Government Clarifies Position on Investigatory Costs

Taxpayers often incur substantial "investigatory" costs before entering into a major transaction such as an acquisition or merger. Historically, taxpayers have looked to judicial authorities such as Briarcliff Candy, 475 F2d 775 (2d Cir. 1973) and NCNB, 684 F2d 285 (4th Cir. 1982), as well as the legislative history associated with the enactment of Sec. 195, for guidance as to when (or if) investigatory costs in an acquisition transaction may escape capitalization.

Taxpayers have been forced to reconsider their reliance on these authorities in the wake of INDOPCO, Inc., 503 US 79 (1992), causing them to question whether the broad capitalization doctrines suggested by the Supreme Court have in effect nullified much of the earlier guidance. Until recently, no specific guidance was available to help taxpayers assess the impact of INDOPCO on the characterization of investigatory costs incurred in connection with a major transaction.

 

Norwest

In March 1999, the Tax Court analyzed the treatment of investigatory costs in a business expansion context in the post-INDOPCO era. In Norwest, 112 TC 89 (1999), a local bank was approached about a possible merger with a large banking institution. Prior to any formal decision to enter into a merger agreement, the local bank spent $83,450 to (1) investigate the products, services and reputation of the acquiring bank, (2) ascertain whether the merger would be a viable business combination and (3) ascertain whether the proposed transaction would benefit the community.

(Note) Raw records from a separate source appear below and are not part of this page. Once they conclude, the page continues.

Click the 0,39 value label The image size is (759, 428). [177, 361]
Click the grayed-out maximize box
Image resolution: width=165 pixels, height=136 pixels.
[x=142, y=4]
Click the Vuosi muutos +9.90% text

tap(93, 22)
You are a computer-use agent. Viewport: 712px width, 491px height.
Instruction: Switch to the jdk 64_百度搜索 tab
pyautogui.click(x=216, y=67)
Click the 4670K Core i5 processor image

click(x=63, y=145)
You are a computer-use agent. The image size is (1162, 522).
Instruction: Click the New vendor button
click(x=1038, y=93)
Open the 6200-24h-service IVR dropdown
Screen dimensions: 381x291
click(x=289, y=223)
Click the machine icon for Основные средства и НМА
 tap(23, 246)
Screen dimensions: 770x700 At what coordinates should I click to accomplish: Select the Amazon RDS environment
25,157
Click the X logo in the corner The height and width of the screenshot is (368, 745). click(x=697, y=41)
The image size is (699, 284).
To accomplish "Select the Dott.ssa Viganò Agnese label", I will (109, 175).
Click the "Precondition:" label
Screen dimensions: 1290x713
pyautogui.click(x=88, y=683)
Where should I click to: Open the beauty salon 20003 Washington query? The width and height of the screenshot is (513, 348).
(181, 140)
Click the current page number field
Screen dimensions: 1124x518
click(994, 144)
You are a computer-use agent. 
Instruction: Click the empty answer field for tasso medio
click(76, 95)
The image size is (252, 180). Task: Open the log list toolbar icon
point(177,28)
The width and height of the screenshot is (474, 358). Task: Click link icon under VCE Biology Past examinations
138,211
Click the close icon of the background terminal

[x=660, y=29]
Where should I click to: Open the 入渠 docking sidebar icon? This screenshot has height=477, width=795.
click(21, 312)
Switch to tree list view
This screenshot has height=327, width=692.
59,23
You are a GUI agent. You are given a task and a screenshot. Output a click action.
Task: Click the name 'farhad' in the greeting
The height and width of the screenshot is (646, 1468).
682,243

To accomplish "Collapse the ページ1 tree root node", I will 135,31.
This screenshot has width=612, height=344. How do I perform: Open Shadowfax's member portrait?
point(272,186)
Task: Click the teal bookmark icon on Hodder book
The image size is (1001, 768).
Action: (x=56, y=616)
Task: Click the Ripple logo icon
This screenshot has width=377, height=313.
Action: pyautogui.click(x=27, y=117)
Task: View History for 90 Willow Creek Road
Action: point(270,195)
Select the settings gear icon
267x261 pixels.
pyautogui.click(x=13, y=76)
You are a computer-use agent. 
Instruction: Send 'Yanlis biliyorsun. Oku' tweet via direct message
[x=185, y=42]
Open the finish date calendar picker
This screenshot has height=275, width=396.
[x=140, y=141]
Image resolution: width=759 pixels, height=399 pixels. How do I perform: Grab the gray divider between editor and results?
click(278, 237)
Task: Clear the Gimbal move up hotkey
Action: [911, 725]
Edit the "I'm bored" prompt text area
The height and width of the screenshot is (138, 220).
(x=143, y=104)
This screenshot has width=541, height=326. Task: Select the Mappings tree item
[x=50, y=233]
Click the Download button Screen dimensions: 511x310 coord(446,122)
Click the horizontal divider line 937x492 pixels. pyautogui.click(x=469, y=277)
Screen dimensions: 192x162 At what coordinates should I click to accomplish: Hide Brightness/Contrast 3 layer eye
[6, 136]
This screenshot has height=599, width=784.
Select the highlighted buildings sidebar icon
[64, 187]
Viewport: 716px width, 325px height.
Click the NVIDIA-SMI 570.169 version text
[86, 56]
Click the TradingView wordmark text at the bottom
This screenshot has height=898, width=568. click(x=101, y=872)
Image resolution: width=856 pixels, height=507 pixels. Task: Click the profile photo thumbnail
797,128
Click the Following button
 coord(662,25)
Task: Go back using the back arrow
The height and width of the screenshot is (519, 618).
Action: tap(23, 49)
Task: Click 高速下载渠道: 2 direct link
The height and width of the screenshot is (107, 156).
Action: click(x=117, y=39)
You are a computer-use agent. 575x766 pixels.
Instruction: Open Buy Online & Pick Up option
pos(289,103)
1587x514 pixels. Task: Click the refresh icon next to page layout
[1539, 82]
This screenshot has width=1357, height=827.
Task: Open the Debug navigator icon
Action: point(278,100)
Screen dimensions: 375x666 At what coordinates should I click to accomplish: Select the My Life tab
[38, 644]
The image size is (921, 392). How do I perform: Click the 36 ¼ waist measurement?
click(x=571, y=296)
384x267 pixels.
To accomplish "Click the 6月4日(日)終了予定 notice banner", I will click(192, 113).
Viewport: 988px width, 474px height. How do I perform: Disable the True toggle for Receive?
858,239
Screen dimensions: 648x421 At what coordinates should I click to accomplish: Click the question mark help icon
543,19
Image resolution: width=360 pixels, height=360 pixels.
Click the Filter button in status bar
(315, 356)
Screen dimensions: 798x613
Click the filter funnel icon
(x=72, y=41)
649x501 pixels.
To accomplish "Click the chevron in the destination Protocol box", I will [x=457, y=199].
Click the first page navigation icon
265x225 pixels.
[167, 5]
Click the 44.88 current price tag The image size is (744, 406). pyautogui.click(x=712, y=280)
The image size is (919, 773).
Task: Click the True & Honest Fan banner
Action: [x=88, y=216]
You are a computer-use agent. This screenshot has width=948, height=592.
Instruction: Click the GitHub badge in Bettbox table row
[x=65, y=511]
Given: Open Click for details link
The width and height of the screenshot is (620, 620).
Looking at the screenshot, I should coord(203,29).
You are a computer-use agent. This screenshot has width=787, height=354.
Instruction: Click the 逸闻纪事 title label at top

The bank argued that these costs were deductible investigatory costs under Sec. 162, because they were incurred prior to a decision to enter into the transaction. The Tax Court acknowledged that the costs were incurred before and incidental to the subsequent acquisition. Nonetheless, it ruled that the costs were sufficiently related to the subsequent merger and should be capitalized as part of the overall transaction. The Tax Court stated it "read INDOPCO to have displaced the body of law set forth in Briarcliff Candy and its progeny insofar as they allowed deductibility of investigatory costs in a setting similar to that at hand."

The taxpayer appealed to the Eighth Circuit. Pending the decision on appeal, the Tax Court's decision appeared to require investigatory ex-penses to be capitalized—even if the costs are incurred prior to a decision to enter the transaction and related only distantly to the subsequent acquisition event.

 

Rev. Rul. 99-23

Less than two months after Norwest, the IRS released Rev. Rul. 99-23, which specified a "whether and which" test (originally set forth in Rev. Rul. 77-254) to distinguish start-up investigatory costs subject to amortization under Sec. 195 from capital acquisition costs under Sec. 263. Specifically, the ruling held that expenditures incurred in the course of a general search for or investigation of an active trade or business to determine whether to enter into a transaction and which new business to enter into qualify as investigatory costs, eligible for amortization as Sec. 195 start-up expenditures.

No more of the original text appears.